Text to read.

The holidays bring along a huge assortment of mouth-watering feasts, tasty cocktails and decadent desserts.  Try to stick to your healthy ways by remembering to get plenty of exercise and make sure you don’t overindulge in food or drink.  It will help keep up your energy while serving tables.

If possible, celebrate the holidays on your days off.

Having to turn down holiday plans because of work can really take a toll on you.  You feel like you’re missing out on family time and never get to see your close friends.  While everyone is off of work for the holidays, we as servers are stuck serving.  Our loved ones tell us “Just take the day off!”, but we all know it isn’t as simple as that – but, oh how we wish it were!  Try to organize a dinner party or holiday breakfast on your days off so that you can partake in the festivities as well.

Rant about work with your coworkers after your shift.

Rows.
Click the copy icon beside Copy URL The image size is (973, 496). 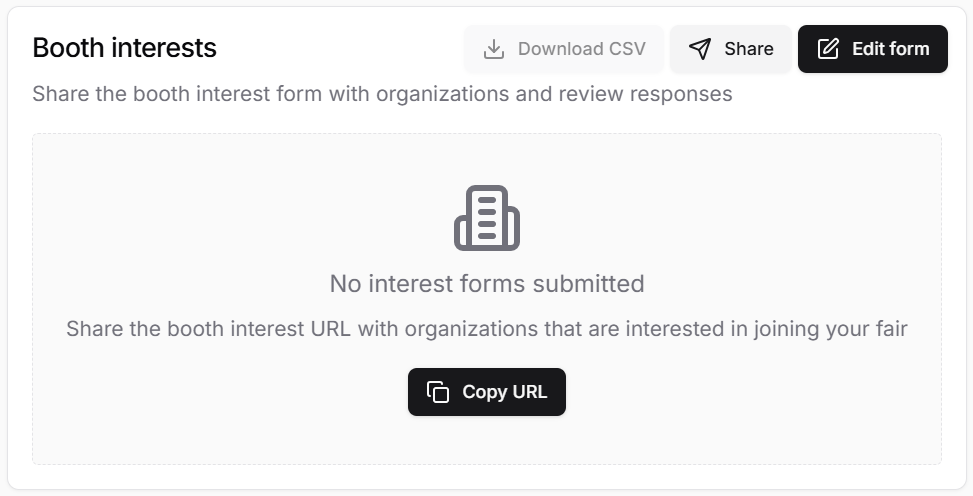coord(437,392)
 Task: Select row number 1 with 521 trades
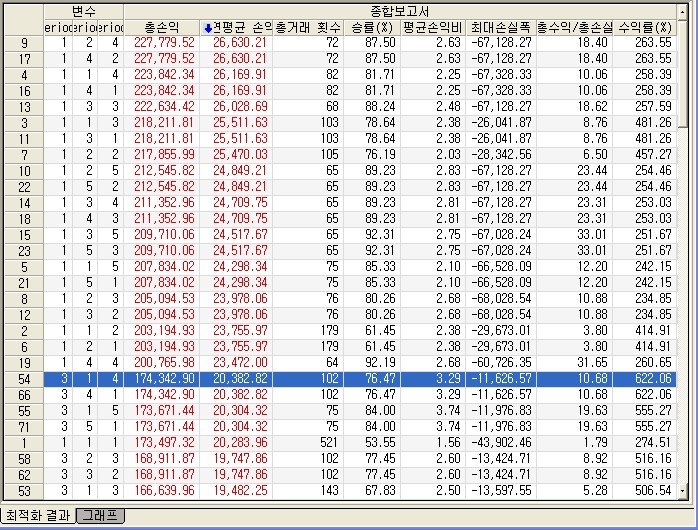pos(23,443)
==
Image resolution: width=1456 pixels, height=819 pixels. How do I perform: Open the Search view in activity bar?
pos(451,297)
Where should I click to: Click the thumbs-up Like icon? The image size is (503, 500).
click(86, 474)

Things to do.
- 1) In the holiday advice for servers, what does it suggest organizing on your days off?
- 2) Carry on the holiday advice for servers from the point where it stops.

Written responses.
- 1) A dinner party or holiday breakfast.

- 2)
There’s nothing like letting off a little steam with the people who understand your job the best.  If you have some coworkers that you really get along with, go out for a drink after work and let it all out.  Get mad, laugh, go on and on about how great or how bad your shift was and get it all out of your system.  Holding everything inside will eventually cause you to explode – possibly taking it out on a customer or causing you to quit in mid-rush.

Reward yourself.

While everyone has time off for the holidays, you’re running around like a chicken with its head cut off at work.  So, after the holiday rush is done and before Valentine’s day rolls around, see if you can find some time to take a few days or even a week off for yourself.  Think of it like a reward for working your butt off.  Or, if your prefer, put aside some of that extra money you earned and treat yourself to something that will help you recharge your batteries.  You honestly deserve it.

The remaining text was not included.